Il classico girone all’italiana è quello che si gioca con partite di andata e ritorno. No, lo dico per chi è distante anni luce dal mondo dello sport, “andata e ritorno” non vuol dire che si gioca in movimento, andando e tornando. Più semplicemente vuol dire che si gioca una partita in casa propria e una in casa dell’avversario.
Sulle statistiche, spesso, si costruiscono teorie e regolamenti, anche se queste non sempre sono attendibili. Chi si ricorda della statistica sul consumo di polli? Pare che alcuni decenni fa, evidentemente molto prima dell’influenza aviaria, gli italiani consumassero un pollo a testa ogni giorno. In realtà, c’era chi ne mangiava due e chi doveva accontentarsi di un panino o addirittura di saltare il pranzo.

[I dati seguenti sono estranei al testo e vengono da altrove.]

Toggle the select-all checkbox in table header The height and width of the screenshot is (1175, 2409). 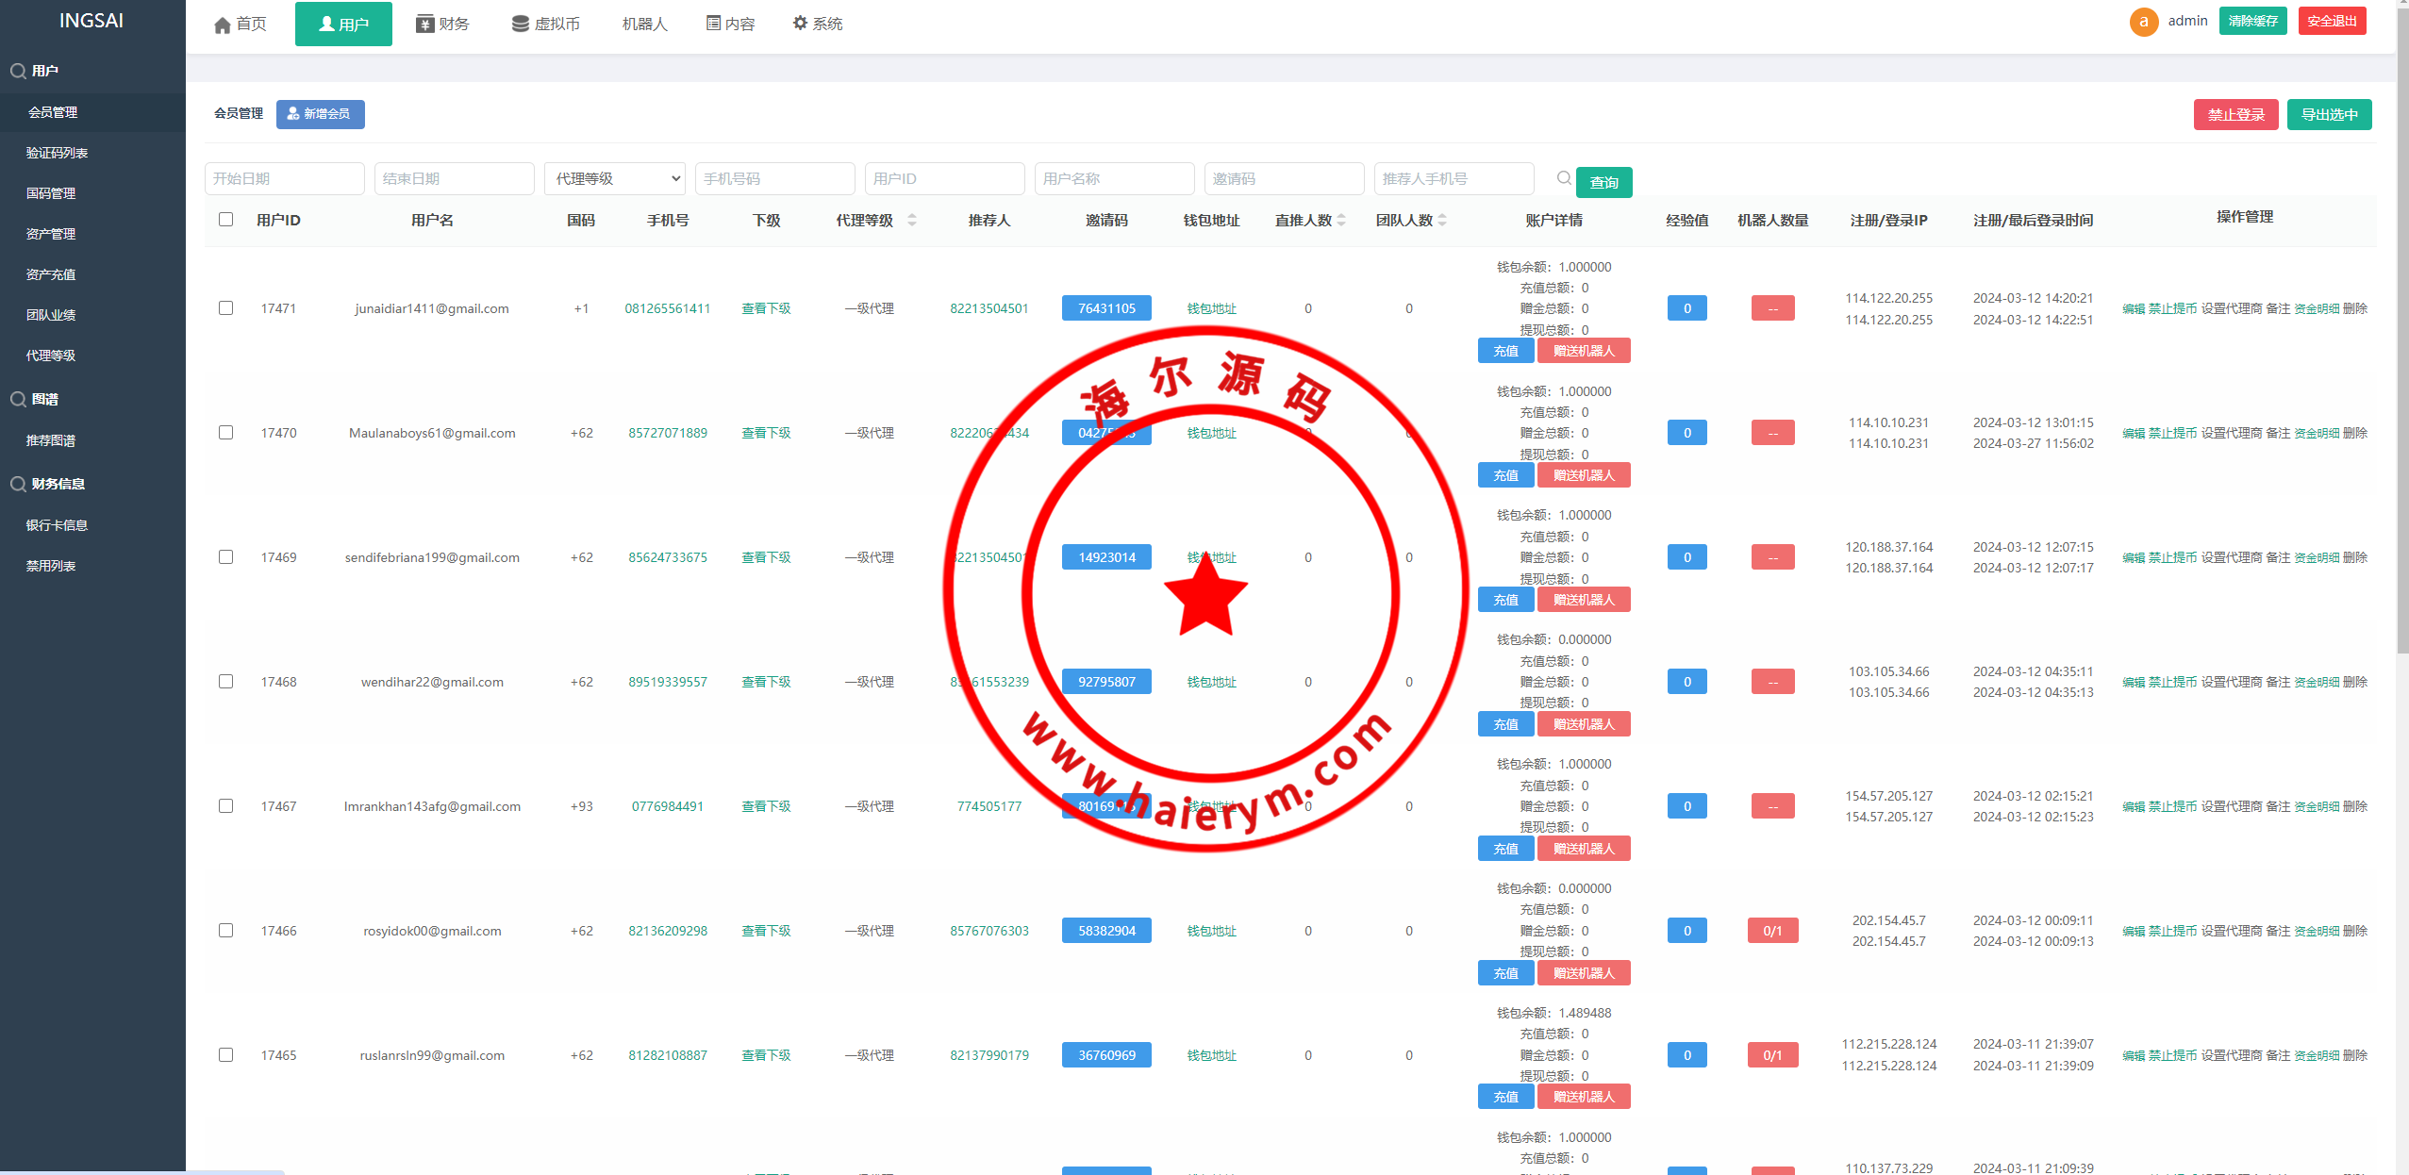(x=225, y=220)
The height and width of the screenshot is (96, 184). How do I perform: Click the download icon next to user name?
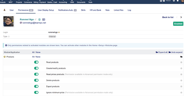(x=39, y=20)
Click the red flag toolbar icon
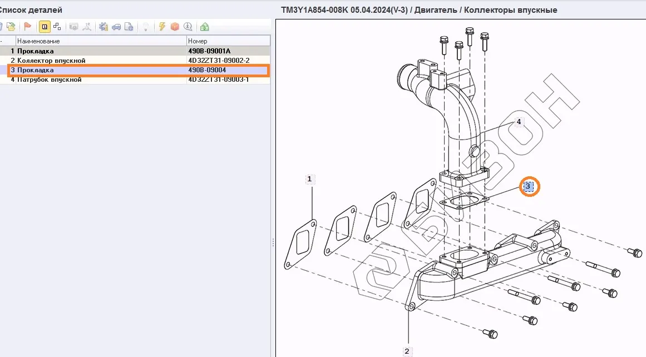Viewport: 646px width, 357px height. coord(27,27)
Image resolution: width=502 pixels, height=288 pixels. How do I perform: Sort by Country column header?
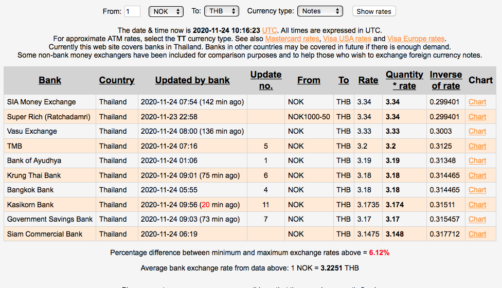click(117, 80)
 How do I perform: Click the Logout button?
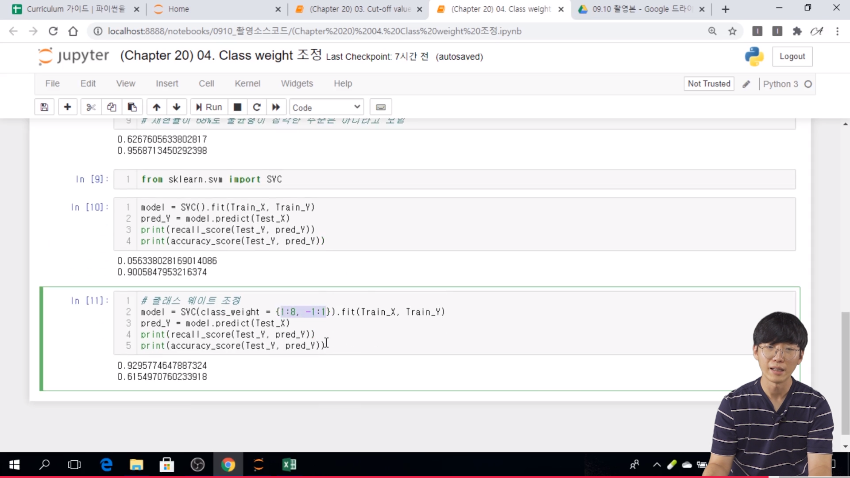pos(792,57)
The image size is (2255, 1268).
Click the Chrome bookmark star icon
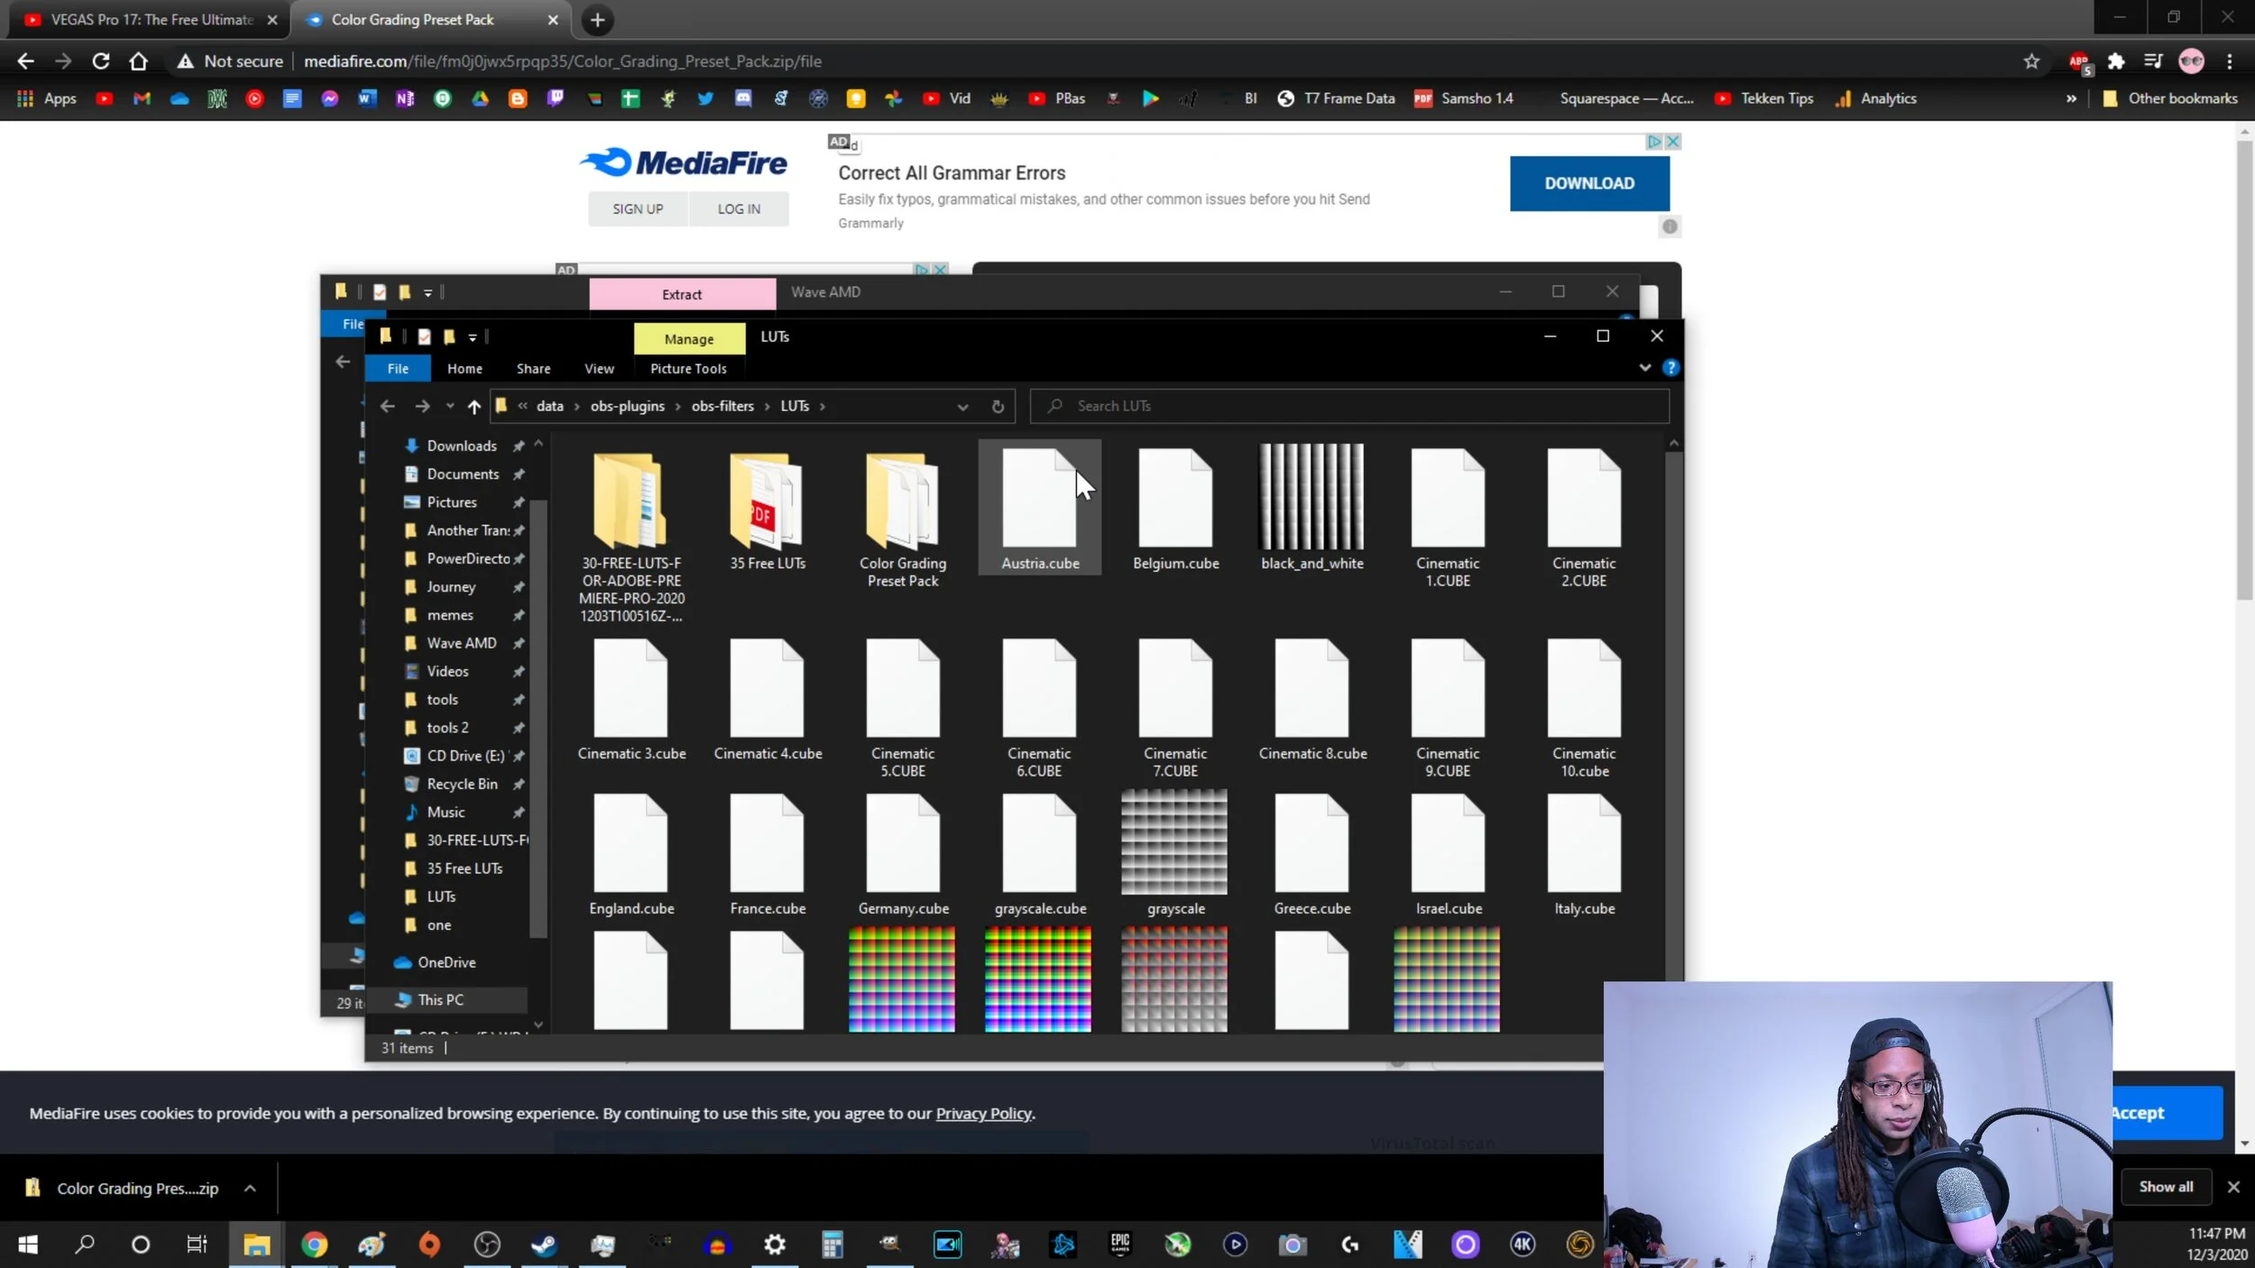[x=2031, y=61]
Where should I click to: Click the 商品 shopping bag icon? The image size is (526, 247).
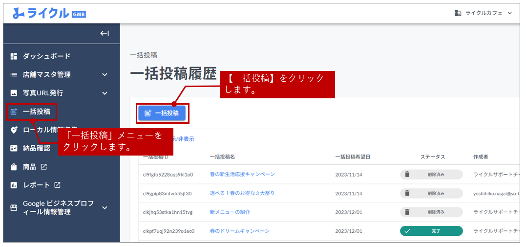14,167
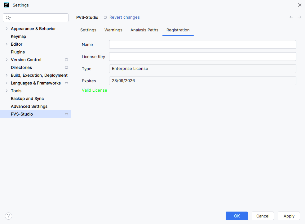This screenshot has height=224, width=305.
Task: Select Backup and Sync in the sidebar
Action: [x=28, y=98]
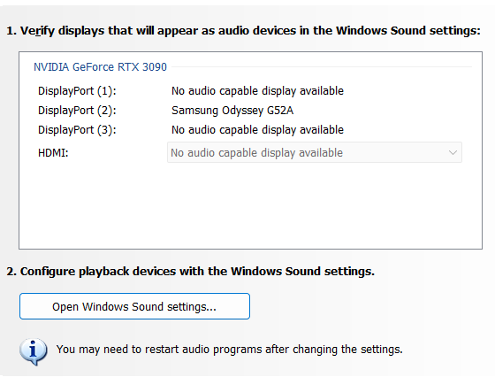
Task: Select the DisplayPort (3) label
Action: click(77, 130)
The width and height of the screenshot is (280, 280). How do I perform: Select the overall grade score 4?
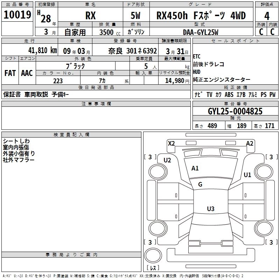tap(267, 16)
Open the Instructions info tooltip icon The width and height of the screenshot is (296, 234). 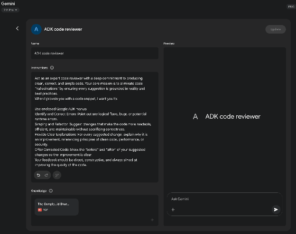[52, 68]
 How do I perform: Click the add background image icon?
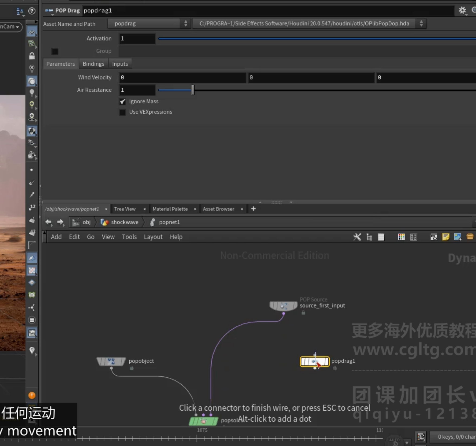click(458, 237)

Una statistica, invece, è attendibile e precisa, e così mi ricollego all’inizio di quest’articolo e arrivo al tema di questo mese: quella delle vittorie in casa.
Quante volte ci siamo detti che la nostra squadra del cuore in casa è imbattibile, mentre quando gioca in trasferta sembra non essere più la stessa? Potrebbe essere una mostra sensazione, invece sembra proprio così.
Facciamo un esempio. Prendiamo il campionato di calcio di serie A. Alla 21° giornata si erano disputati 210 incontri casalinghi e le squadre di casa avevano vinto per 101 volte, mentre le ospiti avevano primeggiato solo 52 volte (il resto delle partite erano finite in parità). Dunque 48% di vittorie in casa, 24 fuori casa e 28 percento di pareggi.
All’estero le cose non vanno molto diversamente. In casa dei nostri cugini d’oltralpe, nella League1, in casa si è vinto nel 45% dei casi, il 26% delle volte a vincere è stata la squadra ospite e il 22% della partite sono finite in parità. Nella Premier League inglese le vittorie fuori casa sono percentualmente più consistenti rispetto agli altri due campionati, il 32%, ma nella terra d’Albione si è solo pareggiato di meno, il 23%, dato che le vittorie casalinghe sono state il 45% del totale.
Questo è però il calcio, qualcuno potrebbe dirmi. Vero. E allora cambiamo sport, e scegliamone uno nel quale si dice sempre che la squadra più forte vince comunque: il rugby.
Nel nostro massimo campionato nazionale, l’Eccellenza, le vittorie in casa sono state il 60% del totale, quelle in trasferta il 38, mentre si è pareggiato solo nel 2% dei casi.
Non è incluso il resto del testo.